Away from studio backing, it’s also important to interrogate the issue of representation on an individual scale. Do queer Nigerians see themselves in these movies? Can they connect with the characters they see on the big screens (whenever these films are lucky to get a premiere) or on their laptops? In an interview with Nigerian media publication Open Country Magazine, Wapah Ezeigwe, director of the short romantic drama Country Love, which was selected at the 2022 Out On Film: Atlanta’s LGBTQ Film Festival, revealed that in making their film, some of the actors that they approached suggested rewrites of the intimate scenes. There’s also the matter of how many queer actors are even out there, but in a country where any sort of unconventional expression leads to raised eyebrows, coming out would be akin to dancing in a furnace. This is, of course, not to suggest that heterosexuals cannot play gay characters, but minorities need to feel like they have a voice too.

All the Colours of the World tries to break away from stereotypes surrounding queer characters in Nigerian cinema, in that it emphasises on the tenderness that defines the relationship between the two main characters. It has a pulse and its plot has a strong core. But the film still falls short on certain counts. It still paints homosexuality as an ‘unnatural feeling’ that has to be battled with. It could be argued that given the uber-religious nature of Nigeria, it’s not out of place for queer people to feel like they have a ‘demon’ that they need to be delivered from, but should we still be running with tropes like this? Did Bawa have to weaponise the country’s homophobia to get back at Bambino because he felt scorned?

Also, the movie almost falls into the trap of centring the platonic relationship between Bambino and Ifeyinwa (Orhiere), a female neighbour who has a crush on him. There is just as much (if not more) tension and chemistry, when compared to what obtains between both male characters. Again, why does a woman always have to exist in the dynamic as some sort of emotional foil?
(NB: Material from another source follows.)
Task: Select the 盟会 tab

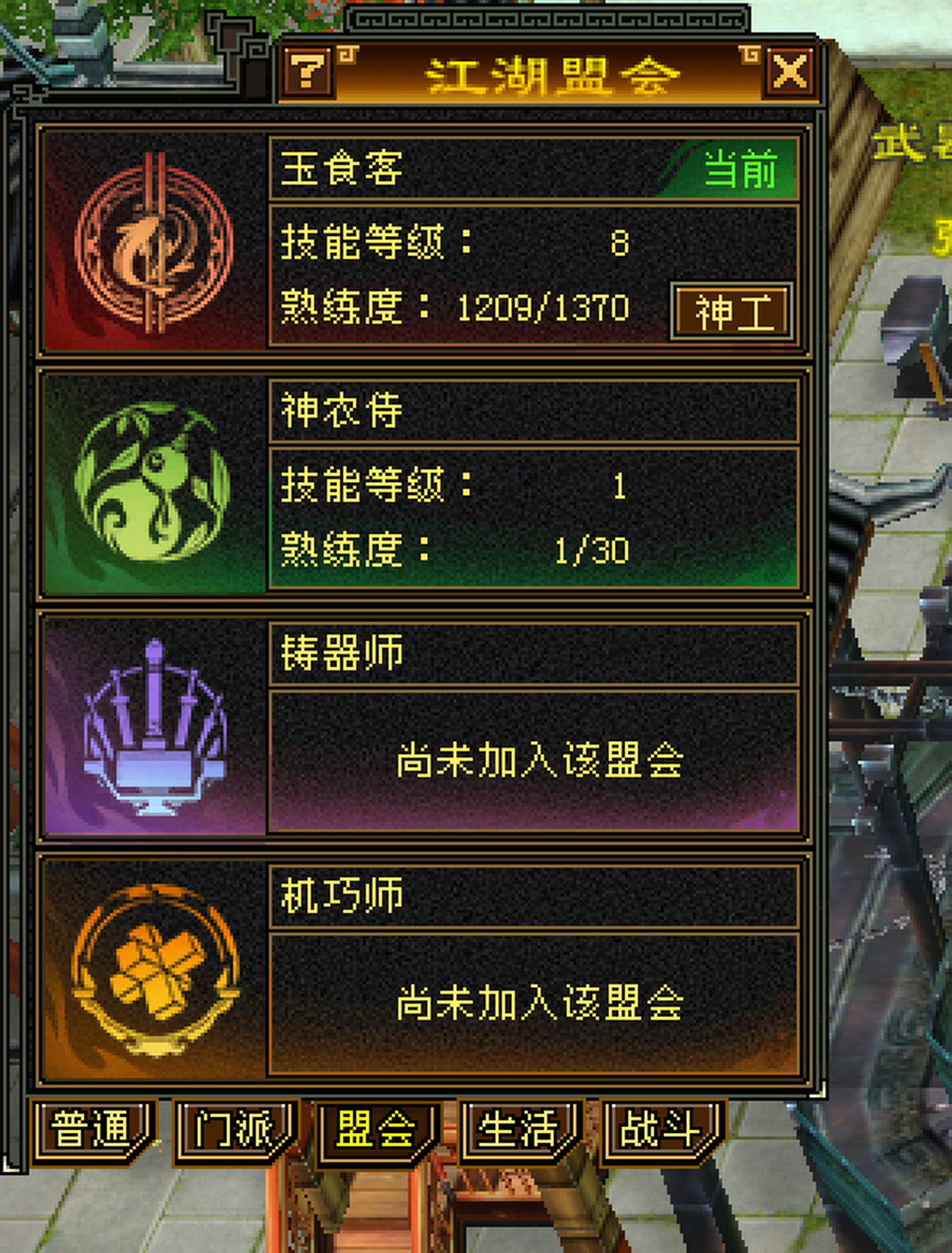Action: 378,1131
It’s true that there are closeted gay men in Nigeria who get into heterosexual marriages as a smokescreen, but a little shift from the norm wouldn’t hurt.
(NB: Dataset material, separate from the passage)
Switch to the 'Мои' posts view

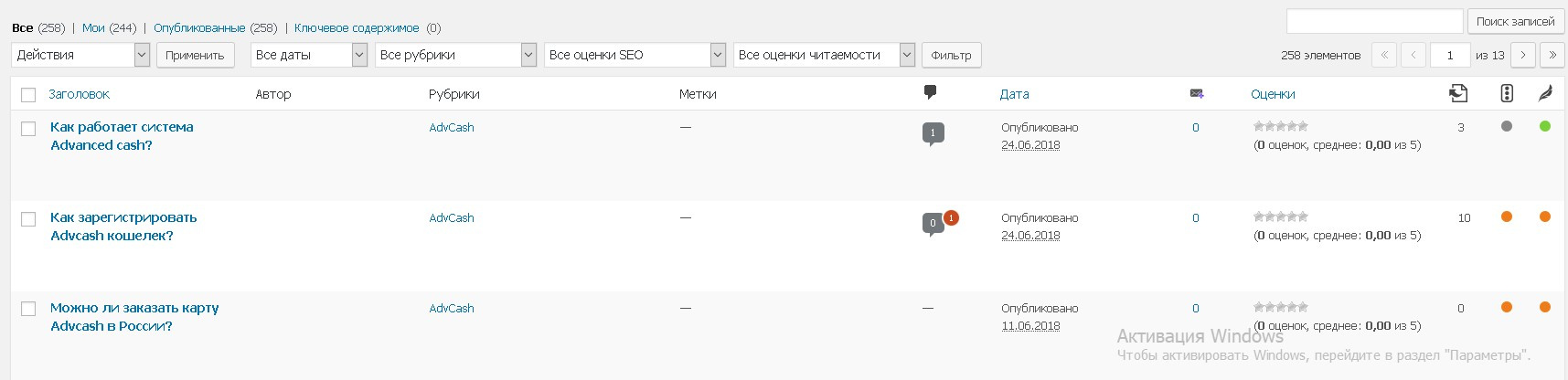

In the middle of a conversation a few months ago, a well-travelled acquaintance described Netflix’s attempts at queer inclusion as “the West’s attempts to shove gayness down our throats”. Raising questions as to the target audience of queer Nigerian films may be harsh and tone-deaf, but you just sense that a hostile reception awaits any major Nigerian studio that chooses to pick up one of these films.

I want to walk into a cinema in Lagos with the knowledge that a queer local film can be screened, even if I have to admit that right now, that’s a lot to ask. But maybe I am being nitpicky. Maybe seeing queer characters gain some screen time is good enough for now, despite the real-life orientation of who’s playing them. Maybe queer films should be made not just for queer Nigerians but for everyone, so they can see that these stories exist and that their realities are valid too.